• [TAREFAS DO EXERCÍCIO]
1. No texto sobre o Festival Woodstock, qual era o preço original do ingresso para os três dias de festival?
2. Altere o trecho do texto sobre o Festival Woodstock entre "Com uma lotação" e "gratuitidade dos concertos.", inclusive, e escreva-o com "multidão" trocado por "enchente".

• [EXCERTO DO TEXTO]
------------------------

Uma geração marcada pelo movimento hippie, movida pela justiça social e com uma enorme vontade de pôr fim à Guerra do Vietname. Foi este o público que encheu a quinta de 600 hectares, no sul de Nova Iorque, entre os dias 15 e 18 de agosto de 1969.

Durante “três dias de paz e música”, onde reinou a anarquia e o pacifismo, o rock foi a figura central, com atuações de gigantes do universo musical, como Jimi Hendrix, The Who, Janis Joplin e Carlos Santana.

Jovens na casa dos 20 anos, com coroas de flores na cabeça e roupa larga de padrões florais ou psicadélicos, pintaram o quadro do Festival Woodstock, que este ano completa cinco décadas.

A música foi arma de arremesso numa era muito particular da história dos Estados Unidos. Richard Nixon acabava de ser eleito Presidente dos EUA, em 1968, e as imagens que circulavam da Guerra no Vietname iniciaram um movimento pacifista contra os conflitos bélicos em que se envolvera o país. Os direitos civis e a luta contra a violência dominavam o ativismo da época.

As drogas alucinogénicas, como o ecstasy e LSD, começavam a atingir um pico, e a América dividia-se entre a sociedade de consumo e a contracultura dos anos 1960. Foi neste clima atípico que nasceu “o pai dos festivais”, um fenómeno irreproduzível, como assim fazem parecer as sucessivas tentativas falhadas de o recriar.

Um festival com lotação para 200 mil, chegou ao meio milhão

À semelhança do público alvo de Woodstock, também os quatro organizadores do evento, John Roberts, Joel Rosenman, Artie Kornfeld, and Mike Lang, tinham pouco mais de 20 anos, na época.

Com uma lotação inicialmente prevista de 200 mil espectadores, a multidão que chegou à quinta de Max Yasgur, nos arredores de Bethel, há 50 anos, rapidamente fugiu ao controlo deste pequeno grupo de jovens.

Em poucas horas, cerca de 500 mil pessoas estavam reunidas à entrada do recinto. O preço original do ingresso para os três dias de festival foi fixado nos 18 dólares, mas o obstáculo logístico ditou a gratuitidade dos concertos.

E se foi impossível cobrar a entrada a meio milhão de espectadores, assegurar a alimentação de todos eles foi um pesadelo. Ao fim do primeiro dia, a organização viu-se obrigada a gastar dezenas de milhares de euros no aluguer de helicópteros para o transporte de alimentos.

------------------------

[Itens guardados de uma coleção]

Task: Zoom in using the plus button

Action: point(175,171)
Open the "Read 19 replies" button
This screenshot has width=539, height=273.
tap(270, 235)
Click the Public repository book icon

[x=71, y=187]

------------------------

• [PROBLEMAS RESOLVIDOS]
1. O ingresso custava originalmente 18 dólares.

2.
Com uma lotação inicialmente prevista de 200 mil espectadores, a enchente que chegou à quinta de Max Yasgur, nos arredores de Bethel, há 50 anos, rapidamente fugiu ao controlo deste pequeno grupo de jovens.

Em poucas horas, cerca de 500 mil pessoas estavam reunidas à entrada do recinto. O preço original do ingresso para os três dias de festival foi fixado nos 18 dólares, mas o obstáculo logístico ditou a gratuitidade dos concertos.